### GOAL OF THE EXERCISE
From the entries below, please gather each line containing the string "Come".

(Collected data entries)
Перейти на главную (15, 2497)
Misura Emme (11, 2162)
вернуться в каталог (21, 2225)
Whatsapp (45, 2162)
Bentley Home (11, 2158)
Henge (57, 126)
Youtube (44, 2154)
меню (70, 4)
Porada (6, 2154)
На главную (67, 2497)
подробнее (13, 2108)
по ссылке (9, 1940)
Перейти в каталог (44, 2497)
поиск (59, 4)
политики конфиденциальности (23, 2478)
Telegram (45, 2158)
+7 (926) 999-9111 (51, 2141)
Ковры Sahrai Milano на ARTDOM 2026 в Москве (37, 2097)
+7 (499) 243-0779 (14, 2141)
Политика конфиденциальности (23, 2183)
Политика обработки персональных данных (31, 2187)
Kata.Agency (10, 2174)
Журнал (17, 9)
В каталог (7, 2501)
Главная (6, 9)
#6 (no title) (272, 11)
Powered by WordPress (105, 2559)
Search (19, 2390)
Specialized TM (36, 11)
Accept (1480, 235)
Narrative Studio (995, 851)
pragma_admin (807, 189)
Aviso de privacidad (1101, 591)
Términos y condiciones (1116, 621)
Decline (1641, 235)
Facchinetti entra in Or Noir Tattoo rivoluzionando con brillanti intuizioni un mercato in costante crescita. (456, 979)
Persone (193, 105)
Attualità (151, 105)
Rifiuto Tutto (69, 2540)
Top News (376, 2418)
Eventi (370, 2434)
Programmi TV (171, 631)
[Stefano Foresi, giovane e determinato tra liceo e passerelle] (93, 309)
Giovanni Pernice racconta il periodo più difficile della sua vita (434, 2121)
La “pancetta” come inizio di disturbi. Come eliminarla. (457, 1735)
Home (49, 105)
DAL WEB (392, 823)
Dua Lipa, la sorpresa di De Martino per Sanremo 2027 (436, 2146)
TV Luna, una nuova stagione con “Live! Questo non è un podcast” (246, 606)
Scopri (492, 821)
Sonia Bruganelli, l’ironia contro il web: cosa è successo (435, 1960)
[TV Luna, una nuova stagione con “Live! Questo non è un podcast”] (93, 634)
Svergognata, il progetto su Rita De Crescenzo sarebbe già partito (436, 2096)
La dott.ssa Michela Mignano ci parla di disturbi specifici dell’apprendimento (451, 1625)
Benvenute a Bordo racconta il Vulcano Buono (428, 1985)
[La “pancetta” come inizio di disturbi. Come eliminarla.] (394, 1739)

### ANSWER BOX
La “pancetta” come inizio di disturbi. Come eliminarla. (457, 1735)
[La “pancetta” come inizio di disturbi. Come eliminarla.] (394, 1739)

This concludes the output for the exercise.